SunTrust Banks, Inc., 878 F. Supp. 2d 1316, 1325 (N.D. Ga. 2012)). These courts also explain
that these disclosures are sometimes necessary to “further the purpose” of the Act, since a
plaintiff may not be able to establish her discrimination claims absent discovery into
confidential medical information. Scott v. Leavenworth Unified Sch. Dist. No. 453, 190 F.R.D.

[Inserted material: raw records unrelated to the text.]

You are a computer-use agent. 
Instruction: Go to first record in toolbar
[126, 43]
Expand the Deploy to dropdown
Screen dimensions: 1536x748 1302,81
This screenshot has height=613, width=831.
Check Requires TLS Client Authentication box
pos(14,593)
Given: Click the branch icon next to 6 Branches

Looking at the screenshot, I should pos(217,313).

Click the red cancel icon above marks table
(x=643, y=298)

583, 586–87 (D. Kan. 1999).
These principles are equally applicable to the case at hand, as these alleged disclosures
were necessary to both parties here. Defendant needed to share Simmons’s information to
“defend[] [itself] in ongoing litigation,” Floyd, 878 F. Supp. 2d at 1325, while Plaintiff had an
interest in State’s doing so to eventually “discover facts that might help” her make out her FOIA
16 and Rehabilitation Act causes of action. Scott, 190 F.R.D. at 587. And it was Simmons, not the
State Department, who “put her medical [information] at issue” by submitting a FOIA request
and then filing a lawsuit seeking her records. Floyd, 878 F. Supp. 2d at 1327. She must have
(or should have) realized that the Government employees assigned to this matter would have to
review the records she asked for, records that could include her confidential medical
information. Cf. id. (when plaintiff “puts her medical status at issue, she waives her right to
object to the discovery of her medical records”).
Instead of acknowledging the foregoing, Plaintiff’s Amended Complaint simply states
that neither set of actors had “authority to review” records containing her medical information;
it does not say why that is so or whether these disclosures were broader than necessary. See
Am. Compl., ¶¶ 258–59. Even at this stage, these “[t]hreadbare recitals of the elements of a
cause of action, supported by mere conclusory statements, do not suffice.” Iqbal, 556 U.S. at
678. The Court thus finds that the Rehabilitation Act’s confidentiality provisions “do[] not
create a privilege that wholesale bars” the Government from internally disclosing confidential
medical information in the course of responding to a FOIA request or lawsuit, especially where
there is no allegation that the Agency disseminated Simmons’s information further than
necessary to achieve this end. In re Nat’l Hockey, 120 F. Supp. 3d at 952.
IV. Conclusion
For the foregoing reasons, the Court will grant Defendant’s Motion to Dismiss. A
separate Order to that effect will issue this day.